The new fleet of vehicles purchased over the past few years was one reason supporters of the warrant article had urged voters to approve the bond. Selectmen said the town had spent the money to buy what was necessary for maintaining the roads, and it would better serve the community if that equipment could be now protected with an adequate garage.
"The working conditions in that building are deplorable. The guys can't even get some of the equipment inside to fix and maintain it," said Chairman David Nickerson during a selectmen's meeting last winter.
At Town Meeting in May voters agreed and approved a bond for $1.1 million to remove the old structure and construct a new highway garage.
Last week heavy equipment operators from Kip Cormier Construction in Northfield reduced the concrete block structure to rubble in just a short time, clearing the way for Conneston Construction, Inc. to assemble a new pre-fabricated building. As that work now gets underway, DPW director John Thayer said his department has moved its equipment to the Transfer Station and their offices have been temporarily set up at in a building with the Recreation Department off Shaw Hill Road.
"With any luck we'll be able to move back here with no problems in February," Thayer said.
Project Manager Dan Patch of CCI said he is very familiar with this type of construction, having built a new town garage for Tilton and other towns. Sanbornton's building will be similar to the one in Tilton, where he said they are enjoying the new space and energy efficiency of their facility. Patch said last Thursday that CCI's goal is to have the new structure complete by Feb. 14 but the DPW employees might be able to begin moving storage in before that time.
Some features of the new facility will be completed by subcontractors who will install energy efficient light fixtures, low-water flow faucets and other "little things that add up," Patch said.
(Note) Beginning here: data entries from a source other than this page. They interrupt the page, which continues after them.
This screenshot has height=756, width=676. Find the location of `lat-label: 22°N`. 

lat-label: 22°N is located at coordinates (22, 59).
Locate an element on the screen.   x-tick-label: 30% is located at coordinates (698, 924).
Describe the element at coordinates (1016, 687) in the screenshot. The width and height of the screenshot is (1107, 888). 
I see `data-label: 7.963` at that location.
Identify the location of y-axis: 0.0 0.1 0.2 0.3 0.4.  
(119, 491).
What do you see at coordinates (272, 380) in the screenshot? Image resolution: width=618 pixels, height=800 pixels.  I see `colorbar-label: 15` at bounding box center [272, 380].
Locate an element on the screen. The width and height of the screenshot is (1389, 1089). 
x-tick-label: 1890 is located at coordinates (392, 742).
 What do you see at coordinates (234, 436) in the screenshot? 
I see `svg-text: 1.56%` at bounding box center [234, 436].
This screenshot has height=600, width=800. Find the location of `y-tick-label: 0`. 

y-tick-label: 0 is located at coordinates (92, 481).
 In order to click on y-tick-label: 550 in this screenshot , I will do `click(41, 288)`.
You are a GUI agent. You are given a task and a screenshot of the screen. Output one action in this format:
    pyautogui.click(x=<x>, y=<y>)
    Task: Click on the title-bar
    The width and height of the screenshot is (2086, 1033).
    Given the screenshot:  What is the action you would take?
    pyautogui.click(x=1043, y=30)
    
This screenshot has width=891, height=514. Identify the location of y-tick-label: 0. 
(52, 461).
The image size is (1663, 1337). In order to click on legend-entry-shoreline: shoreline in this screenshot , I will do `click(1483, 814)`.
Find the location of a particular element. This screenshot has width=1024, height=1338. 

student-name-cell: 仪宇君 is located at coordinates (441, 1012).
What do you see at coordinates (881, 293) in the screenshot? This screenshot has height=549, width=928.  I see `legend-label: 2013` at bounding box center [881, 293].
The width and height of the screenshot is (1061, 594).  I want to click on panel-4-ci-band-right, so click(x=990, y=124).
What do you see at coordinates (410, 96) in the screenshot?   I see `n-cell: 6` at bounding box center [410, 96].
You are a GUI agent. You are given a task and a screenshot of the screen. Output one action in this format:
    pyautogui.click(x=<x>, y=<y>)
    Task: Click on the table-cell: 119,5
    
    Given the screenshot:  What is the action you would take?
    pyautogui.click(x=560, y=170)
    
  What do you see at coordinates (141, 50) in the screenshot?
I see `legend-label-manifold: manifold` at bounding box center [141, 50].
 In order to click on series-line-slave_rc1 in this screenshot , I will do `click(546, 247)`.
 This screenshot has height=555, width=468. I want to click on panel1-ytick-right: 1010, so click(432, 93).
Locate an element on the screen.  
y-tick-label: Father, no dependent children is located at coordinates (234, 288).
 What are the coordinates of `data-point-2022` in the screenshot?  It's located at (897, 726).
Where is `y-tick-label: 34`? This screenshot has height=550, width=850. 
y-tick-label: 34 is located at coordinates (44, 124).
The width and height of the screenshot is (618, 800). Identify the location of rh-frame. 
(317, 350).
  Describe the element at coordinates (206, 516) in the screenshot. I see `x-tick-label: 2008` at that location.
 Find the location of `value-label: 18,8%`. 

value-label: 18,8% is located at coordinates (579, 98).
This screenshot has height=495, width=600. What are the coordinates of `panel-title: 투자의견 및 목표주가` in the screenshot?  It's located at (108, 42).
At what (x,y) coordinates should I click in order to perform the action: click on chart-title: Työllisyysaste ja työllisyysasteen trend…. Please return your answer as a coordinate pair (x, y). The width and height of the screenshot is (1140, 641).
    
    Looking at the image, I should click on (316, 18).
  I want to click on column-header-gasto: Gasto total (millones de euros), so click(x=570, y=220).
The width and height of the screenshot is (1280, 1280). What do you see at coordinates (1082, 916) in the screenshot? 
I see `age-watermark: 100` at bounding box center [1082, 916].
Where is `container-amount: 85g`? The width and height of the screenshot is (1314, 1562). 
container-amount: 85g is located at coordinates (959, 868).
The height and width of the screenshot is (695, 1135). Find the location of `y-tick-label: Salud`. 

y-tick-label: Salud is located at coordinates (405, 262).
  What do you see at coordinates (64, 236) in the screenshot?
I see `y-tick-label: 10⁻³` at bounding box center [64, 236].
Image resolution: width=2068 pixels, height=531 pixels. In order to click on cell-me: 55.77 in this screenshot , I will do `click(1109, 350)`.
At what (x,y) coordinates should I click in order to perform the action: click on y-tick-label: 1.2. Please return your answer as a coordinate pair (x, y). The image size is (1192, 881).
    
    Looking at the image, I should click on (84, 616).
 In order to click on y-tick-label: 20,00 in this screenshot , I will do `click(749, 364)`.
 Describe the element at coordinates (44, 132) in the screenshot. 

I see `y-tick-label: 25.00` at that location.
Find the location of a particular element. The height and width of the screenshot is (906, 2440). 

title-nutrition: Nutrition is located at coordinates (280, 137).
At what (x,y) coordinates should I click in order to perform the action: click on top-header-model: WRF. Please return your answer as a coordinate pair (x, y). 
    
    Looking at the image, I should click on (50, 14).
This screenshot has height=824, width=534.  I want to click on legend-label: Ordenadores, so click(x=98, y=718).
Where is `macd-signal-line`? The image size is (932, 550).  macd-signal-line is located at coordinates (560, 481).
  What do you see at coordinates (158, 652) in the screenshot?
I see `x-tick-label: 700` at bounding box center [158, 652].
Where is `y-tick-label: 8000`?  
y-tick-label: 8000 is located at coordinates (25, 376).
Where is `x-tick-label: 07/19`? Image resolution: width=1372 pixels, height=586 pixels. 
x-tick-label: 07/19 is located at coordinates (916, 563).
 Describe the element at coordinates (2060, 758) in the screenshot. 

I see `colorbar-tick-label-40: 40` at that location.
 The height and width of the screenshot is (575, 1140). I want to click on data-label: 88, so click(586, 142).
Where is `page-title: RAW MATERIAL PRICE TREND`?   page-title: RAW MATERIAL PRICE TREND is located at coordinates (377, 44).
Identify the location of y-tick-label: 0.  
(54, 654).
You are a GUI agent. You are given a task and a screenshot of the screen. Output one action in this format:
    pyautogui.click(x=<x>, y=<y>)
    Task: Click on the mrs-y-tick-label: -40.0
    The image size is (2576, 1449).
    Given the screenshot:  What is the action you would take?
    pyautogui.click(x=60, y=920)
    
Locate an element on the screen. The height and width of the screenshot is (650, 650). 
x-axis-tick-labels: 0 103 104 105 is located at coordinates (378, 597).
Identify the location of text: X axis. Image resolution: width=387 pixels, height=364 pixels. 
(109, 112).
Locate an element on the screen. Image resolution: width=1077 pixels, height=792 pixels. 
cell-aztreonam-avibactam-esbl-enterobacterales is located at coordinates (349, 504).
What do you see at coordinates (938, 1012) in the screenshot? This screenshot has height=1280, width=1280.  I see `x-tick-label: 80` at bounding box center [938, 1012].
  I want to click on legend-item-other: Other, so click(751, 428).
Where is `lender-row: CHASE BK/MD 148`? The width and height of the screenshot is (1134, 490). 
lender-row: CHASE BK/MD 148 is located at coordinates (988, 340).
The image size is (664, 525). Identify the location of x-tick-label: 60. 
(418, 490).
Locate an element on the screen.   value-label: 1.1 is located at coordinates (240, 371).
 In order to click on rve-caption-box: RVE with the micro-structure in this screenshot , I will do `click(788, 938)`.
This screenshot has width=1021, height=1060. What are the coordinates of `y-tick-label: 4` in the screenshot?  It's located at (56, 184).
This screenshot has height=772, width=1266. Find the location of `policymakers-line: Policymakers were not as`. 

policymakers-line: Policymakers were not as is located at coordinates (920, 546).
Members of the town's energy committee worked with Thayer, town officials and CCI in making the building as eco-friendly as possible. Besides high R-value insulation and blower systems to help keep out cold temperatures and lower heating costs, the groundwork for radiant heating will be installed within the floor of the building.
"It's a whole system of pipes that run through the floor, so that needs to be installed before we pour the concrete if it's something they want to go with in the future," said Patch.
With the piping system in place the town can later complete the radiant heating system once more funds are available. Patch said some "tweaking" had been done to the original plans for the garage to keep it under the budget as voted on in May, but the end result would still be a modern structure that will serve the town well for many years.
"It's going to be three times bigger than the old building and probably won't even cost as much to heat," he said.
The 80 x 124 foot structure will have five bays for vehicles, two small offices, an employee break room, a mechanical room for the heating plant and even a storage mezzanine over the work area.
With diesel equipment left inside overnight in cold weather, there will be fewer problems starting the vehicles and getting the crews out on the road to plow.
Thayer said he is greatly looking forward to having a safe and efficient working environment for his employees.
"We'll be able to operate and do all the things we normally do in the meantime but it will be great when we can move everything back here to Hunkins Pond Road again. It should be a smooth transition to move everything back and until then, it's business as usual except that we're operating from Shaw Hill Road for now," he said.